======== EXCERPTED RECORDS ========

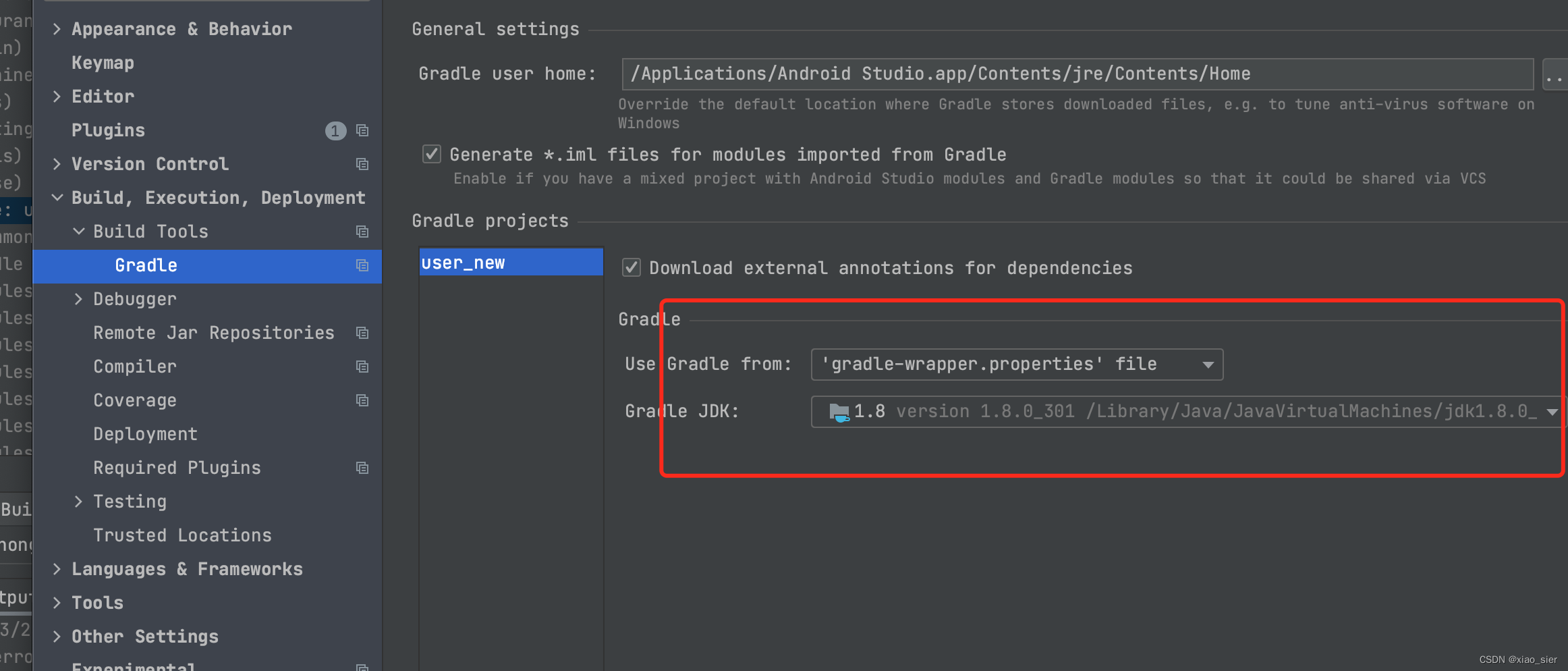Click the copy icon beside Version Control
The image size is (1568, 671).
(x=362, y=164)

========
======== EXCERPTED RECORDS ========

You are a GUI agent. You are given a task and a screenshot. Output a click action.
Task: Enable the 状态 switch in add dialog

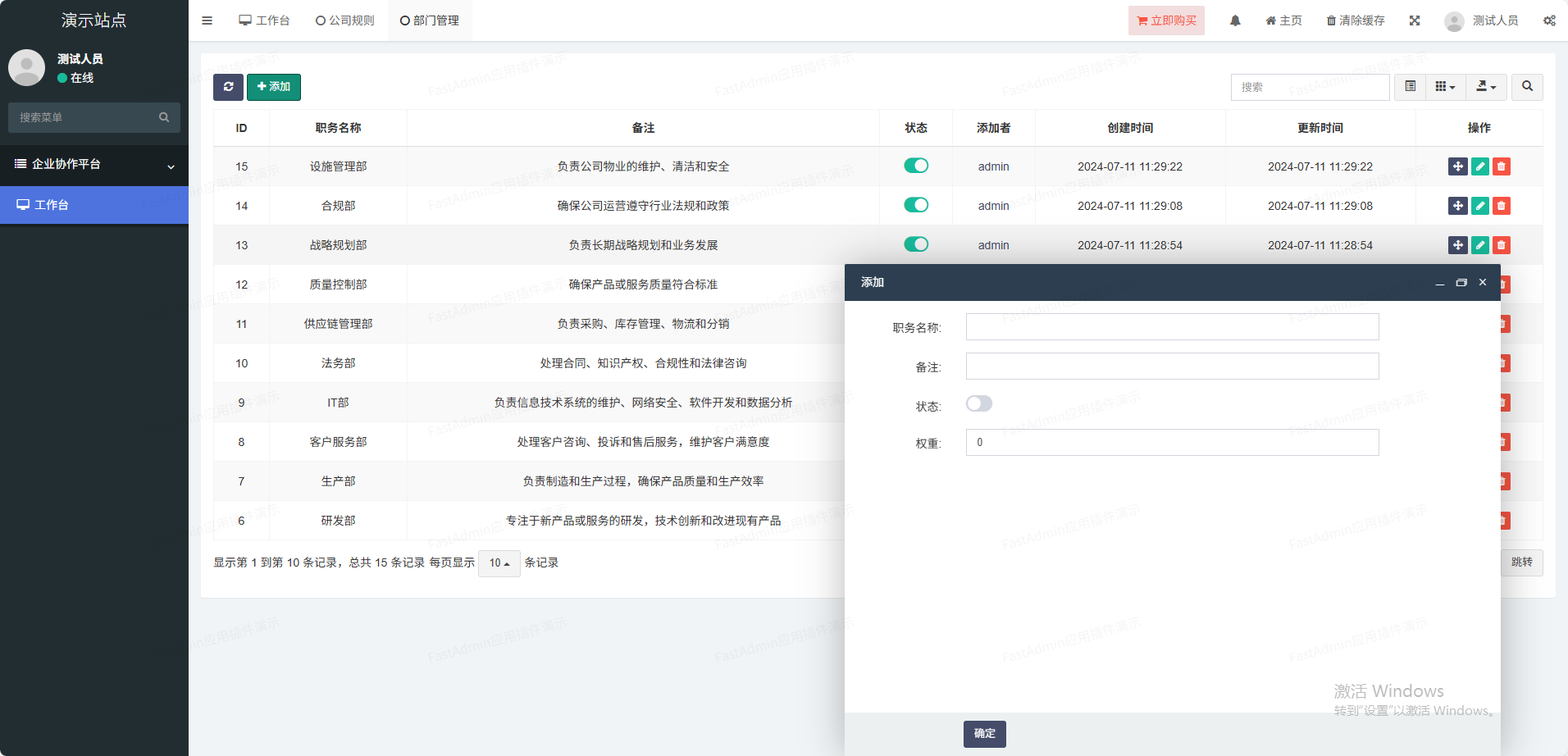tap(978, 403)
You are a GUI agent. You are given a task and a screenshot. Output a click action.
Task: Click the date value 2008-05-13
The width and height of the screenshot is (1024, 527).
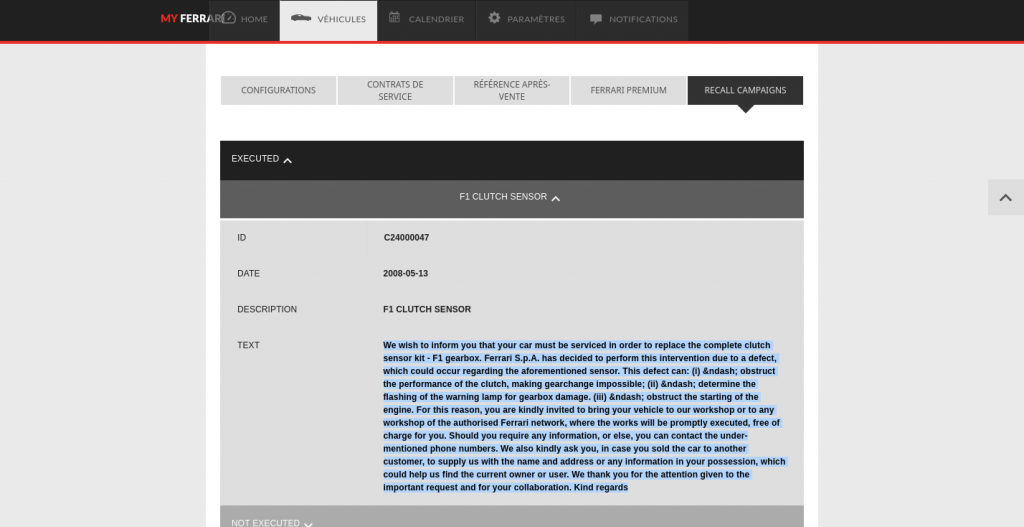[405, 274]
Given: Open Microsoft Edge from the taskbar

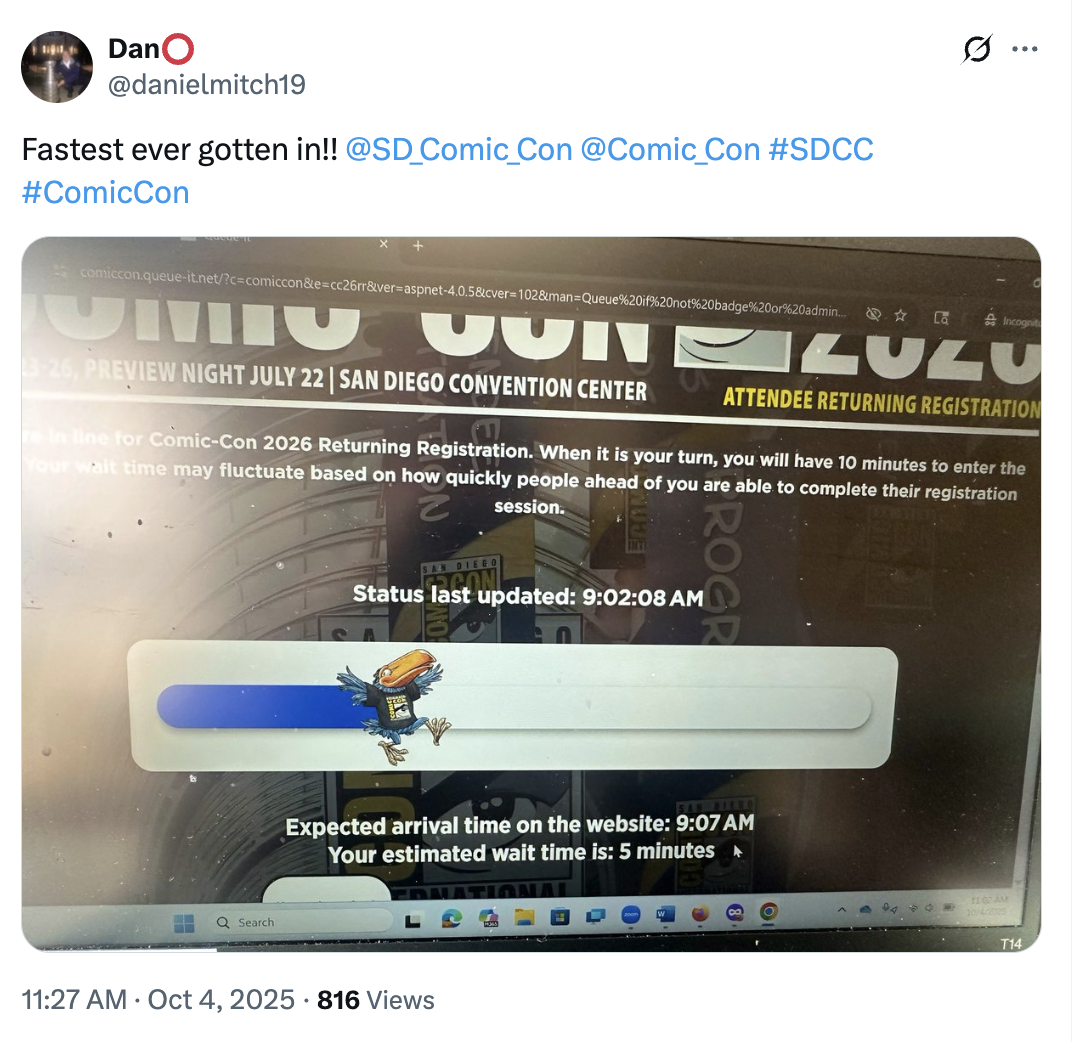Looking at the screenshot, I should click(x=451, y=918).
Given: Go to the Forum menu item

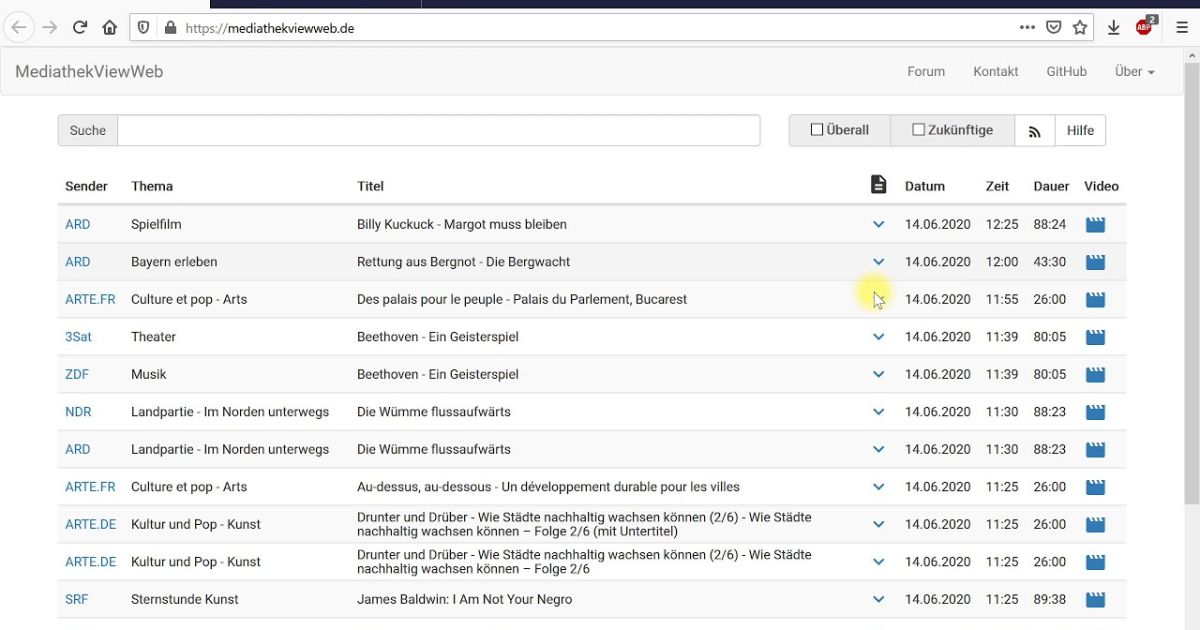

========
======== EXCERPTED RECORDS ========

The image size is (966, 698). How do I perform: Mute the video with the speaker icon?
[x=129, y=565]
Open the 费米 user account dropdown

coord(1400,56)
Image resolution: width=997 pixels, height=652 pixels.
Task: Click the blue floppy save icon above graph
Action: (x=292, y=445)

========

» **ABOUT THIS TASK**: Your copy should hold only the lines above from the one containing "The width and" through the one containing "Given: Go to the Forum menu item", exactly as written and free of pictures.

» **ANSWER BELOW**:
The width and height of the screenshot is (1024, 527).
[405, 274]
Given: Open Microsoft Edge from the taskbar

Looking at the screenshot, I should click(x=451, y=918).
Given: Go to the Forum menu item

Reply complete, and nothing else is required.